En la película se filtra un vídeo grabado en un yate de los corruptos y sus parejas en pleno dolce far niente en el que los personajes y algunos diálogos se disponen exactamente como en el vídeo grabado por El Bigotes a él mismo, Alberto López Viejo, Alejandro Agag o Francisco Correa en un barco parecido. Y en una escena divertidísima, un personaje (el inmenso Luis Zahera) cuenta cómo tuvieron que sacar el dinero en un helicóptero de Tráfico para llevarlo a Andorra, un original sistema patentado por la familia Pujol.

Quizá la mejor paradoja sea que el único político aparentamente honrado, interpretado por Francisco Reyes, se llame Rodrigo. Efectivamente, todos en la sala pensaban lo mismo: en Rodrigo Sorogoyen, director de la obra. Presente junto a todo el equipo encabezado por “el mejor actor de este país” en boca de Eduardo Madina: Antonio de la Torre. “Es una película que describe el túnel psicológico de la corrupción de una forma impresionante”, dice el socialista. “El lenguaje ha sido mil veces visto en crónicas sobre la corrupción y quizás por eso la cinta a veces confunde con el género. A ratos, es ficción. A ratos, documental. Sorogoyen ha rodado la ciénaga”.

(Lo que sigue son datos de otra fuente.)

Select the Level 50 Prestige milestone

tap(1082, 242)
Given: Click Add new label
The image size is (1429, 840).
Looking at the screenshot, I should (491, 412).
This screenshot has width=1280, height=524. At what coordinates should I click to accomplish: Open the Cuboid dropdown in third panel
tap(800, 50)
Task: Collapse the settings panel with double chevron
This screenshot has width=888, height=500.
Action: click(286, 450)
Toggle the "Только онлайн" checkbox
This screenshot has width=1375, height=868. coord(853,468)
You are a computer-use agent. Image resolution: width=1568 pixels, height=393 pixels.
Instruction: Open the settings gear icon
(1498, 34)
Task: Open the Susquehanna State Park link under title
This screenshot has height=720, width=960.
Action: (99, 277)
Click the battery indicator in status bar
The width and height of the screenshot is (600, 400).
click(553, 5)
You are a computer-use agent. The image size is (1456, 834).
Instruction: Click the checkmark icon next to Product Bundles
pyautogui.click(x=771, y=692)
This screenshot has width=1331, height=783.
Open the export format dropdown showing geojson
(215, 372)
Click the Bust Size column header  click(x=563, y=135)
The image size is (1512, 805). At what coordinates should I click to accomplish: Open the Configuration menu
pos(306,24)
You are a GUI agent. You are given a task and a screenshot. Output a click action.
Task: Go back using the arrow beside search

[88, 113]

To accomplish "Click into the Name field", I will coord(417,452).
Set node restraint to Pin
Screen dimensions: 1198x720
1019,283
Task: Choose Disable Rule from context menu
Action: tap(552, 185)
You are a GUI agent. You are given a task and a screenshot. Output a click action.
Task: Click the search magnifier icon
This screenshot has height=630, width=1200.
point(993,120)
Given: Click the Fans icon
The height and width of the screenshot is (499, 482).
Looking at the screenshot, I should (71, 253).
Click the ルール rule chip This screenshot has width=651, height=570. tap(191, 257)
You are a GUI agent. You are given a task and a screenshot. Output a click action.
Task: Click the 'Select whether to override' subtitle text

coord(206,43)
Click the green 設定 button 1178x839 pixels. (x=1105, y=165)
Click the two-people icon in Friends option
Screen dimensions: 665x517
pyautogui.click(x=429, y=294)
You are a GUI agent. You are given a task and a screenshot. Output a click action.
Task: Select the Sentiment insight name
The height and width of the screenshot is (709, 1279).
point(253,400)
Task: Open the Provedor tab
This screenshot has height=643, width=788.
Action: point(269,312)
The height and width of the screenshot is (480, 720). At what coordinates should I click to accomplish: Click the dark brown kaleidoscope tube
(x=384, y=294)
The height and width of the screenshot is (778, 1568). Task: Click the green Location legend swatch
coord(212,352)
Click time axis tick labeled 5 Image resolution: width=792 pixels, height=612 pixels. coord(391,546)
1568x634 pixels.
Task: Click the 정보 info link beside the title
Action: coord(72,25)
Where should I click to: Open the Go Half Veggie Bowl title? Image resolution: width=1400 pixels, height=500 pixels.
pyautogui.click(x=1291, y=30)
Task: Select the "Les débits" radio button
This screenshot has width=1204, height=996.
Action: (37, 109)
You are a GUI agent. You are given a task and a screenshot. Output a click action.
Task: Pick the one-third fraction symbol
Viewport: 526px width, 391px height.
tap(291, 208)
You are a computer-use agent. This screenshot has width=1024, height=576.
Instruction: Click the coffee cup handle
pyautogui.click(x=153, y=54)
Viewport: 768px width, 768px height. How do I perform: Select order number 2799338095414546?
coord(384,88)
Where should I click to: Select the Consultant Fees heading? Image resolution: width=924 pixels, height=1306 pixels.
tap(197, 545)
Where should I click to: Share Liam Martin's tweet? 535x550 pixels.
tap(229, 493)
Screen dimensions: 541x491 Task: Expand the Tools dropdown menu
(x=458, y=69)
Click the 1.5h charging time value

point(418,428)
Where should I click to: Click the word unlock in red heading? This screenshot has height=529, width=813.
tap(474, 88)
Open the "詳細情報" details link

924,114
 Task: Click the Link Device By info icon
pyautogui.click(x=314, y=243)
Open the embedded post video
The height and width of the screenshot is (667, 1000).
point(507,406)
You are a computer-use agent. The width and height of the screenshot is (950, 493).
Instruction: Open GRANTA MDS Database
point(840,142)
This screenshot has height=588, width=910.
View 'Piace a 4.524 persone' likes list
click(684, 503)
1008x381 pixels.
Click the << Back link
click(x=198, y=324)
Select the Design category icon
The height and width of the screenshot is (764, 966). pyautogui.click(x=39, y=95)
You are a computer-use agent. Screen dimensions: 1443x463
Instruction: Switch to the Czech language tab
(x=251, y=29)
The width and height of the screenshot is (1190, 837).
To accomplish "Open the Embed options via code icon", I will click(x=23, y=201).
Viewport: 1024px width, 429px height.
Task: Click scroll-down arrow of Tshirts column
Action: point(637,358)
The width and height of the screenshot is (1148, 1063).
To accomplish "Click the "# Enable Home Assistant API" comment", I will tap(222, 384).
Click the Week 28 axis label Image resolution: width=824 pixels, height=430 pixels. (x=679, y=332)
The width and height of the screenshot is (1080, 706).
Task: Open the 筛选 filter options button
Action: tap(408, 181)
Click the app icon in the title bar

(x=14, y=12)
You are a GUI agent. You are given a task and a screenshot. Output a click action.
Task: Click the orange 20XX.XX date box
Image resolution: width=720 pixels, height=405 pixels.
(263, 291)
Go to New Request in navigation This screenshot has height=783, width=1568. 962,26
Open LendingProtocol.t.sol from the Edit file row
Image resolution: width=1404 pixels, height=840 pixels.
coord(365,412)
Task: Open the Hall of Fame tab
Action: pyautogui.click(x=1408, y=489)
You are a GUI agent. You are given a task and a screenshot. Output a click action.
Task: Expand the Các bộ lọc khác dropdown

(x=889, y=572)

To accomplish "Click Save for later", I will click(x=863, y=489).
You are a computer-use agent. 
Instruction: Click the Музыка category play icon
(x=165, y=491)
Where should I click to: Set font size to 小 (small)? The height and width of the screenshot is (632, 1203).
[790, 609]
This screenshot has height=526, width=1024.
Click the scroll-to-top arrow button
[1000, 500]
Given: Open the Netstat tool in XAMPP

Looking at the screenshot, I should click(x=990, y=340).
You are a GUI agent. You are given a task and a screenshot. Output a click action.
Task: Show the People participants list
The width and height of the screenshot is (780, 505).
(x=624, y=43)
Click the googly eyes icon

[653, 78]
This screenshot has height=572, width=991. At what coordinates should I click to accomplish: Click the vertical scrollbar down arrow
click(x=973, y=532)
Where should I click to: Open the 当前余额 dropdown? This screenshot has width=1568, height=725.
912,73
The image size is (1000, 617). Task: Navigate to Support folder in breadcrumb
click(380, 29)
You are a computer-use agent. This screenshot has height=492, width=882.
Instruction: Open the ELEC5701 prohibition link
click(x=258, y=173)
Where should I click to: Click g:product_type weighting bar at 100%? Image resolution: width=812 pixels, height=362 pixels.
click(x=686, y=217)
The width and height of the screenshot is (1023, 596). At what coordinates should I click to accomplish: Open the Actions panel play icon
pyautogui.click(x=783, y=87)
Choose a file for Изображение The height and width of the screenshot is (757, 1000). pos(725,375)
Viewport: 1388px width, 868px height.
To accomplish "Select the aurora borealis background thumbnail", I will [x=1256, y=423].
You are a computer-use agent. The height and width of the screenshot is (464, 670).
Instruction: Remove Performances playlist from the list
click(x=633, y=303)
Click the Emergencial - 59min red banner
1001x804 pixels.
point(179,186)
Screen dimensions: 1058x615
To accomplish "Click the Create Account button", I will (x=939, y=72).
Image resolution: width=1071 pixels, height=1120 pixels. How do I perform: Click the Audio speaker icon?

De la ciénaga, Cristina Pardo destaca lo bien retratada que está la angustia de las horas previas a que te detengan: ese espacio de tiempo que hay desde la filtración a la prensa hasta la llegada de los agentes, a veces días. “La película me gustó muchísimo”, dice Cristina Cifuentes al día siguiente. “Yo ya había leído el guión y estuve visitándoles durante el rodaje, pero el resultado mejora las expectativas", añade. Monedero no se anda con chiquitas: “En El reino no se cita al PP. Pero es una película sobre el PP. Y una película con ráfagas de valentía. Eso sí, sin Rajoy, sin Bárcenas, sin Antena 3 ni La Razón. Sin jueces corruptos ni fiscales corruptos. Una película sin Villarejo. Una película que se cuida las espaldas. Y, como en las películas americanas, al final hay la voluntad de presentar al gánster como un héroe”.

Levy destaca la interpretación de De la Torre como hombre superado; a la salida de la película le llama la atención un error en el asesoramiento de sus compañeros: los políticos nunca se sientan detrás del chófer. Pardo revela un detalle: las escenas de los juzgados se rodaron en el Instituto Anatómico Forense. La metáfora se eleva sobre el espíritu de una historia que abre en canal un país bajo una música espídica en la que no se sabe si empieza Trainspotting o El reino. Todo bajo el mandato inequívoco del señor Burns, el jefe de Homer Simpson: daría todo lo que tengo por un poco más. Se lleve a quien se lleve por delante.